* Task prompt *
For this exercise, copy exactly the lines below from the one with "How do I perform: Click" through the one with "Task: Expand the Group by Status dropdown" and leave out the pictures.

** Opening Excerpted records block **

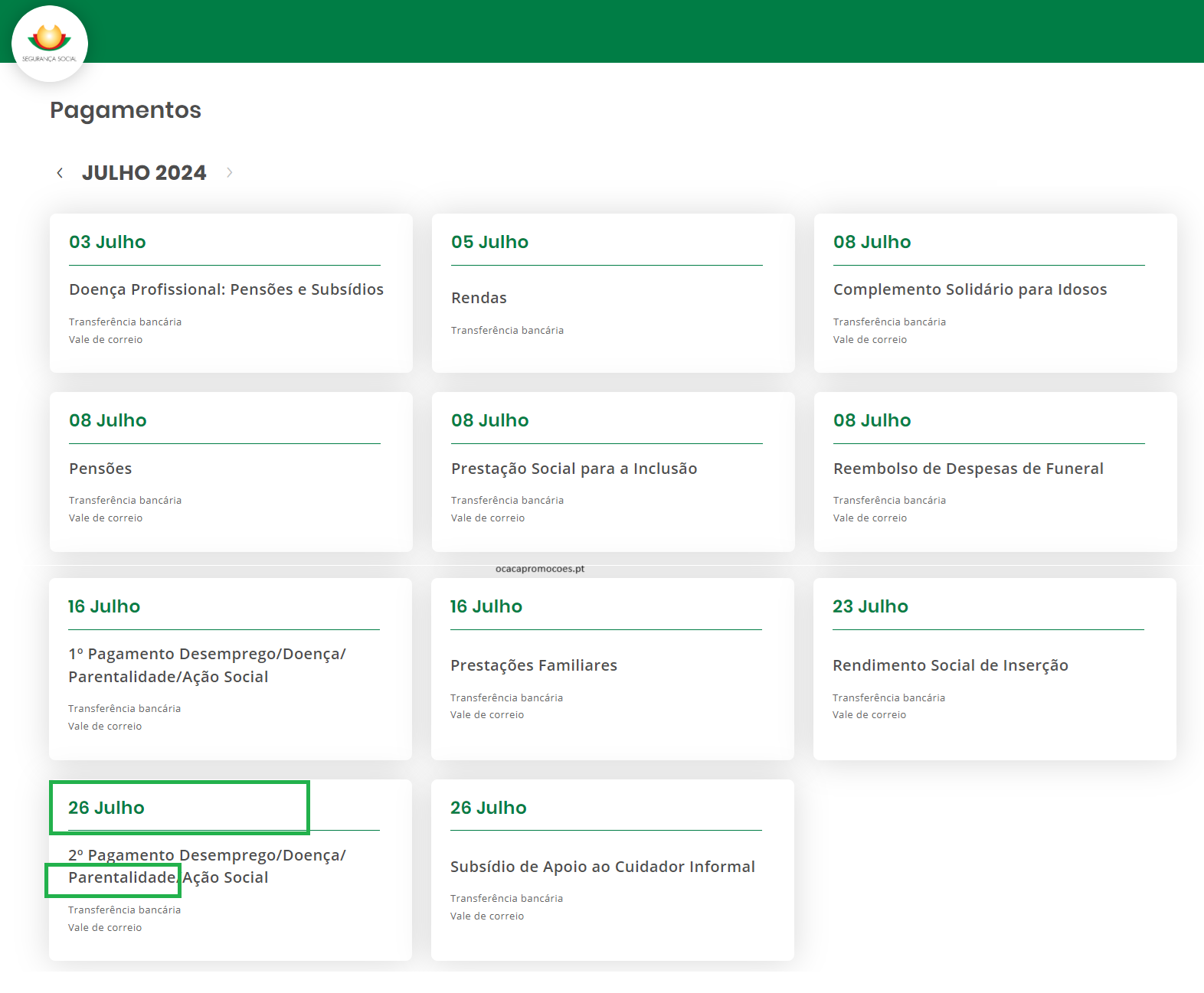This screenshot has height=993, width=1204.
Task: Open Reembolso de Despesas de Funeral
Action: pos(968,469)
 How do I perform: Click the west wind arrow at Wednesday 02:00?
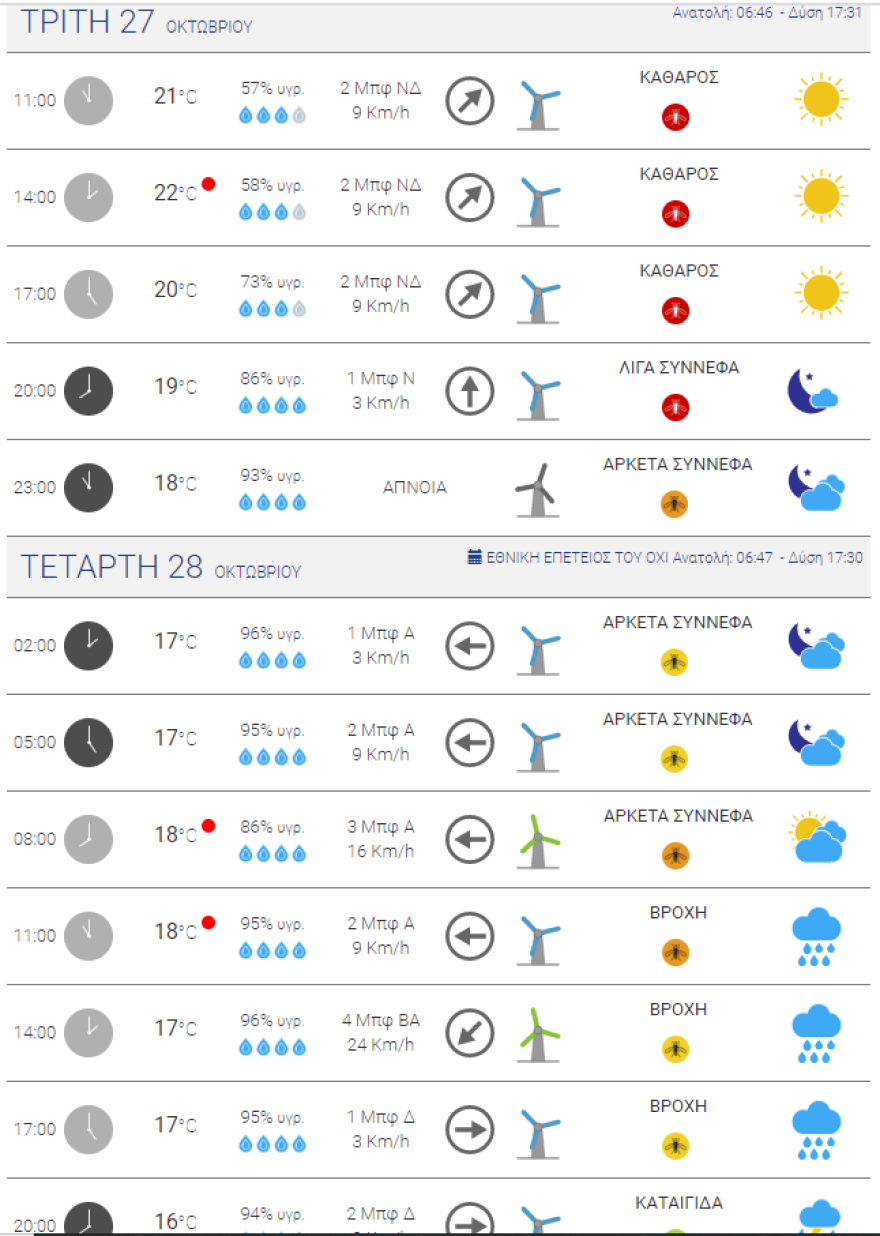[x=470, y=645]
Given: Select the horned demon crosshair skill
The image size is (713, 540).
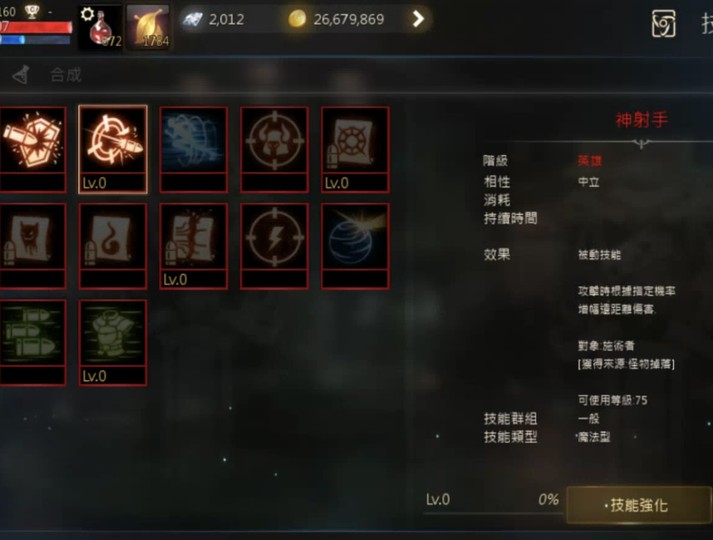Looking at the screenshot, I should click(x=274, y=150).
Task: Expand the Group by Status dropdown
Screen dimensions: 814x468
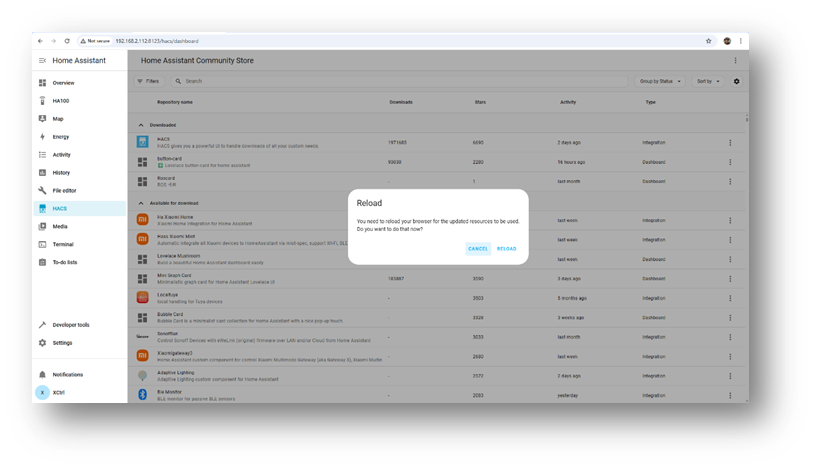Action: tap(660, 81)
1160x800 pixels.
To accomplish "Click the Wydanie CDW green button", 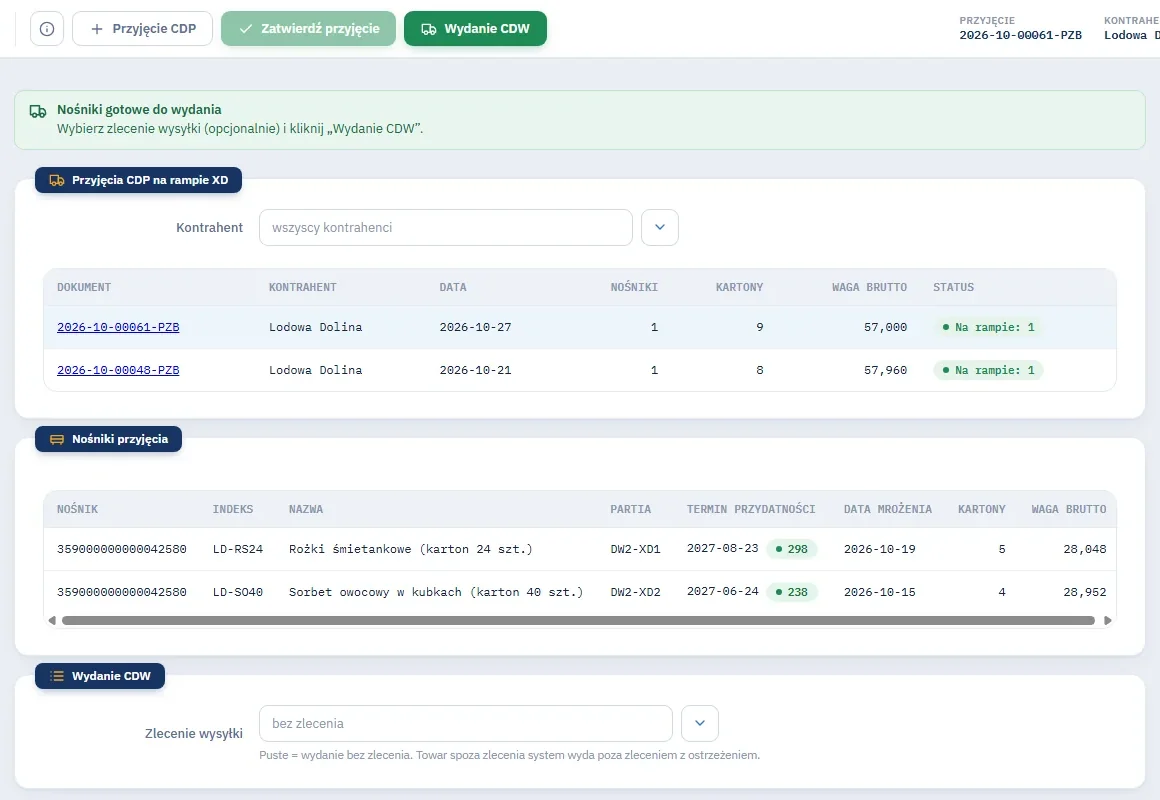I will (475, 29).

** Closing Excerpted records block **

* Exercise answer *
 How do I perform: Click the west wind arrow at Wednesday 02:00?
[x=470, y=645]
Given: Select the horned demon crosshair skill
The image size is (713, 540).
Looking at the screenshot, I should click(x=274, y=150).
Task: Expand the Group by Status dropdown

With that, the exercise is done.